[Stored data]
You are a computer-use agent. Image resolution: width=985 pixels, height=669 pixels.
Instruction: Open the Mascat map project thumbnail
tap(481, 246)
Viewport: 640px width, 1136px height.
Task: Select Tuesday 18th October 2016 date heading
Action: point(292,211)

• [WHAT TO PRODUCE] Copy every line above once more, precisely as it reads.

• [TASK ANSWER]
You are a computer-use agent. Image resolution: width=985 pixels, height=669 pixels.
Instruction: Open the Mascat map project thumbnail
tap(481, 246)
Viewport: 640px width, 1136px height.
Task: Select Tuesday 18th October 2016 date heading
Action: point(292,211)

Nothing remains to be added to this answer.